血管成纤维细胞外泌体调控血管平滑肌细胞表型转化与高血压血管重构的分子机制

Phenotypic switch of vascular smooth muscle cells (VSMCs) and vascular remodeling play a critical role in the pathogenesis and development of hypertension. The related mechanism is a key problem that calls for immediate solution. We have found that vascular adventitial fibroblasts (VAFs) secrete exosomes, and the secreted exosomes are increased in spontaneously hypertensive rats (SHR). Preliminary studies in our lab have shown that the exosomes from VAFs stimulate phenotypic switch and proliferation and of primary VSMCs, and the exosomes from VAFs of SHR have more potent effects on phenotypic switch and proliferation than those from control rats. Based on the crucial finding, this project is designed to investigate the role and mechanism of exosomes from VAFs in the VSMCs’ phenotypic switch and vascular remodeling including the proliferation, hypertrophy, migration and fibrosis of VSMCs in hypertension. We focus on revealing the exosomes-related key targets for preventing VSMCs’ phenotypic switch and vascular remodeling in hypertension, and especially investigating the therapeutic effects of the intervention of these targets. The significance of this project is to clarify the role, mechanisms and molecular targets of exosomes from VAFs in VSMCs’ phenotypic switch and vascular remodeling in hypertension. It is hopeful to provide a novel approach and an experimental foundation for treating hypertension.

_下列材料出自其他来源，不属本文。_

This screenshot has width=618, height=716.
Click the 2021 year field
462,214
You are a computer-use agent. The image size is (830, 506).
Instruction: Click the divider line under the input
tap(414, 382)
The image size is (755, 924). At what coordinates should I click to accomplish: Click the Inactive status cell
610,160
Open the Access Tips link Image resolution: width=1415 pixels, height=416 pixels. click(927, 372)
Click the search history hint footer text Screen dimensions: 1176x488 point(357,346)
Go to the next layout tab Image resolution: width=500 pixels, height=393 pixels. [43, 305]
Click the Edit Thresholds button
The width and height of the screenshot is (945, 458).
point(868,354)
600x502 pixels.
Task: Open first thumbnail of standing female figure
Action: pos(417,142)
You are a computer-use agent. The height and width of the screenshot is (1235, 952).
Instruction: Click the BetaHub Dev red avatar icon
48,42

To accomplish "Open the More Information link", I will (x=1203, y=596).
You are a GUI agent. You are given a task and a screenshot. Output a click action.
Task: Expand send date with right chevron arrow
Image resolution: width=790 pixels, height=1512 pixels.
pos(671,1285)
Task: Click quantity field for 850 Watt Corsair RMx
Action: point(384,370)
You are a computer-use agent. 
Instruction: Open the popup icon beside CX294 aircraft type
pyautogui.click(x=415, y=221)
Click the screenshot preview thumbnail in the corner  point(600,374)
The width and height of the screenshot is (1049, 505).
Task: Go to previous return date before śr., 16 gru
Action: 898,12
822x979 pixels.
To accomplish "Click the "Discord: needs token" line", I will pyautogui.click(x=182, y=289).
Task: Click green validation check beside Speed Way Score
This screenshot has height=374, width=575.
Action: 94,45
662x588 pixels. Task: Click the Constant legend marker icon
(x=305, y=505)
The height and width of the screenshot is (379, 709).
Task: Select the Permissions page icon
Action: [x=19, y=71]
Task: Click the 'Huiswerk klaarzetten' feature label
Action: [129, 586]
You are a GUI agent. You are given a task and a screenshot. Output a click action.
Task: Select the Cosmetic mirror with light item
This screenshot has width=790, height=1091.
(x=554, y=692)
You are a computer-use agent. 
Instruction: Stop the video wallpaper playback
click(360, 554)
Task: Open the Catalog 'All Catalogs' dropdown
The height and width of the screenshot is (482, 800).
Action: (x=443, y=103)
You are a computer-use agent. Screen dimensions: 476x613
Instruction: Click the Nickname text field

血管平滑肌细胞(VSMCs)表型转化与血管重构在高血压病的发生发展中起重要作用，其发生机制是急需解决的关键问题。我们发现血管外膜成纤维细胞（VAFs）可分泌外泌体，自发性高血压大鼠(SHR)的VAFs分泌外泌体增多，预实验显示VAFs促进血管平滑肌细胞(VSMCs)表型转化和增殖，SHR的VAFs分泌的外泌体作用更强。根据这一重要发现，本项目采用自发性高血压大鼠、原代细胞和细胞系，在整体、细胞分子和基因水平，探讨VAFs分泌的外泌体在高血压VSMCs表型转化和血管重构（包括增殖肥大、迁移和纤维化）中的作用与分子机制，特别是发现VAFs外泌体在调控VSMCs表型转化和血管重构中的关键靶点，研究干预这些关键靶点对VSMCs表型转化、血管重构和高血压的治疗作用。该研究有望阐明VAFs外泌体调控血管平滑肌细胞表型转化与高血压血管重构的分子机制与干预靶点，为防治高血压病提供新思路和奠定基础。

血管重构在高血压的发生发展和并发症形成中起重要作用。血管外膜成纤维细胞（VAFs）和血管平滑肌细胞（VSMCs）是血管重构的关键细胞成分，VAFs对VSMCs的调控作用和机制及其在高血压发病中的作用是迫切需要解决的关键问题。本项目主要探讨VAFs分泌的外泌体（细胞外囊泡）在高血压VSMCs表型转化和血管重构中的作用与分子机制，揭示VAFs分泌的外泌体在调控VSMCs表型转化和血管重构中的关键靶点，研究干预这些关键靶点对VSMCs表型转化、血管重构和高血压的治疗作用。我们发现VAFs可分泌外泌体，调节VSMCs表型转换。自发性高血压大鼠（SHR）VAFs产生的外泌体促进VSMCs表型转换、增殖和迁移。SHR的VAFs产生的外泌体中血管紧张素转换酶（ACE）水平升高，外泌体中的ACE转运到VSMCs可促进VSMCs的血管紧张素II（Ang II）生成，通过AT1受体介导，进而促进VSMCs迁移。正常对照大鼠（WKY）VAFs的外泌体中的miR55-5p抑制VSMCs增殖，其效应是通过抑制VSMCs中ACE表达实现的；SHR的VAFs产生的外泌体中的miR155-5p水平降低和ACE水平升高，这是SHR的外泌体促进VSMCs增殖的主要机制。SHR大鼠miR155-5p过表达可减轻高血压，血管平滑肌增殖和血管重构。SHR的尾静脉多次注射WKY的外泌体减轻而SHR的外泌体加重高血压和血管重构。miR155-5p抑制VSMCs表型转换和迁移，其效应是通过抑制ACE表达进而减轻氧化应激和炎症实现的。SHR的VAFs产生的外泌体抑制VSMCs中FNDC5表达，进而促进VSMCs增殖，加重SHR的高血压和血管重构。FNDC5抑制SHR的VSMCs增殖、迁移，其机制与抑制VSMCs的氧化应激和NLRP3炎性小体激活及炎症有关。FNDC5过表达可减轻SHR的高血压和血管重构。本项目发现VAFs的外泌体对VSMCs表型转换、增殖和迁移中起重要调控作用，ACE、miR155-5p和FNDC5是干预高血压的重要分子靶点。